I get that most UK older women haven't been very fazed by lesbians, certainly not how men reacted to gay men often. But isn't the fact that lesbians 'just didn't feature' to most women in itself indicative of the way that lesbianism was generally disregarded as it was often disbelieved that women could have serious attractions that didn't involve men at all?

Invisibility & disregard are obvs better than violent persecution, but they're not the same as acceptance, are they?

CleopatraSelene · 04/10/2025 15:37

CleopatraSelene · 04/10/2025 15:00

I see what you mean re people being more accepting around the middle of the century.

However, when you say crushes on girls were seen as normal & not indicative of orientation in future: is this really evidence of lesbian acceptance?

If at your school someone had turned out in later school years to be lesbian/having a gf rather than simply having girl crushes, would people not have had issues with that?

Maybe I'm wrong, but hasn't it historically been the way in girls' schools that girl crushes were fine precisely BECAUSE most people had them, and bc they were thus seen as an adolescent stage to heterosexuality, but girls who had relationships with girls/turned out to be lesbian were certainly not accepted at schools in the same way?
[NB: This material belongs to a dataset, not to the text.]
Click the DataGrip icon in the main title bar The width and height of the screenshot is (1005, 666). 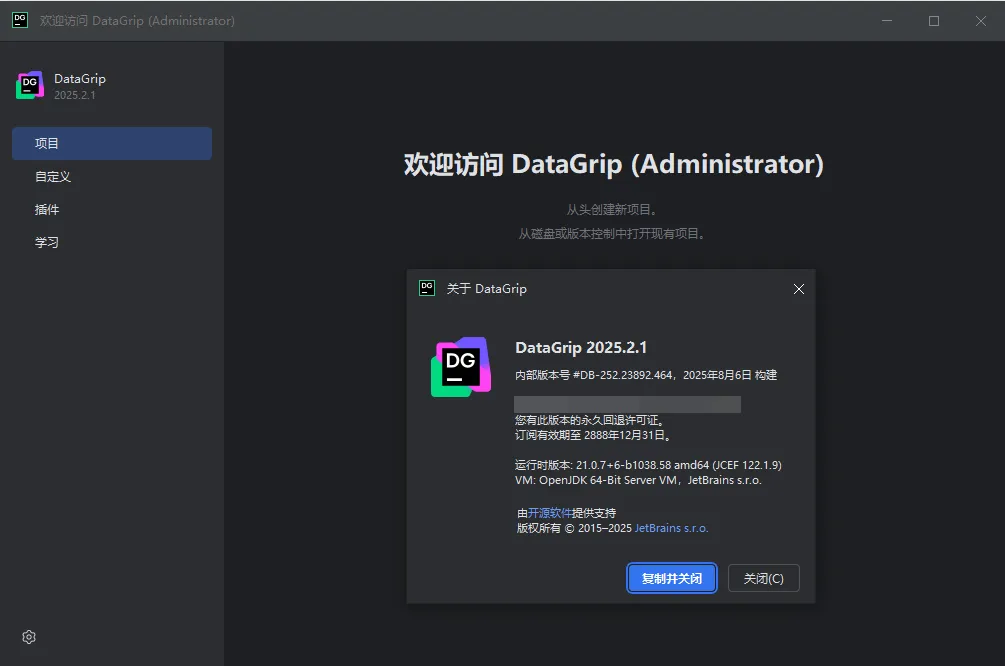pos(20,20)

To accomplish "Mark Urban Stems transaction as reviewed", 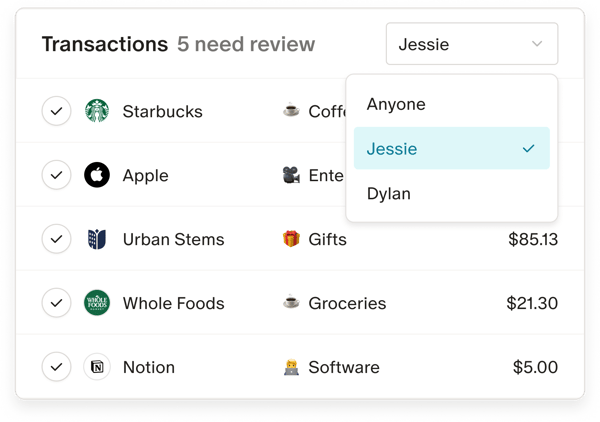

I get that most UK older women haven't been very fazed by lesbians, certainly not how men reacted to gay men often. But isn't the fact that lesbians 'just didn't feature' to most women in itself indicative of the way that lesbianism was generally disregarded as it was often disbelieved that women could have serious attractions that didn't involve men at all?

Invisibility & disregard are obvs better than violent persecution, but they're not the same as acceptance, are they?

It's in no way unheard of for straight women to have a mean girl-ish reaction, esp ad teens,,to the idea of lesbians or sharing spaces with them. There was a case around the early 2000s of girls in the US saying they didn't want the lesbian in the locker rooms & she was actually removed from sports for a few weeks before despite having done nothing wrong. On the few GC lesbian subreddits, lots of (mainly US) women have stories of that kind of bullying at school or even later on from adults, sometimes also bullying in loos for butch ones who are still clearly female

I think personally this is much more of a US thing, which fits with stricter gender norms there. Their issues should not be protected here, and bullying of lesbians is not a shield/Trojan horse for transwomen, the opposite.